Since publishing the report, DPR has embedded SPM into its mission and strategic plan and Herbert said it has even considered changing its name to the Department of Sustainable Pest Management.

Also in the panel discussion, San Diego County Farm Bureau President Dana Groot worried that DPR is making considerable changes based on a document that assumes social impacts from pesticides but offers no direct facts or evidence to support it. He also decried the lack of a definition for the social and environmental goals for SPM.

“A public policy decision of this magnitude cannot be made in a vacuum without all of these variables and economic considerations taken into account,” said Groot. “SPM creates a high degree of economic uncertainty for farmers. It undermines the financial foundation of farming.”

The added risk for crop production translates to higher interest rates when a farm is used as collateral on a loan but its value drops—leading to a financial “death spiral.” Groot argued it would result in higher food prices to address the risk and lead to scarcity for nutritious foods, hurting the communities DPR seeks to protect. The rise in imports from Latin American countries, he added, would lead to more food safety issues. He went on to say that the added financial pressure on farmers would drive more of them to abandon their fields, creating more habitat for invasive pests. He pointed out that the deadly and devastating Maui wildfire in August was attributed to dry grasses in abandoned plantations.
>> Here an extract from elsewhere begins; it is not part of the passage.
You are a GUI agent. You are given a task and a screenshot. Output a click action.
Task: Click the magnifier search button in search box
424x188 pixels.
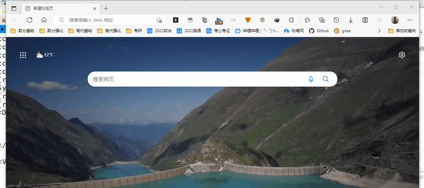pyautogui.click(x=325, y=79)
Groot argued that farmers are resourceful and innovative when they are part of the solution to a clear problem but they rarely react positively to top-down directives. He called for DPR to instead incentivize farmers to gradually transition to SPM through payments based on results.

Reardon shared that the farm bureau has been engaging with legislators on the issue and will be closely watching the state budget process for any SPM funding push from DPR. He anticipates a battle over increasing the mill assessment, a proposal that would dramatically grow DPR’s budget, though the department has stressed to Agri-Pulse that the mill increase is not meant to fund SPM programs.

“We can't afford to wait,” he said. “If we wait until the budget hearing begins, it’s over.”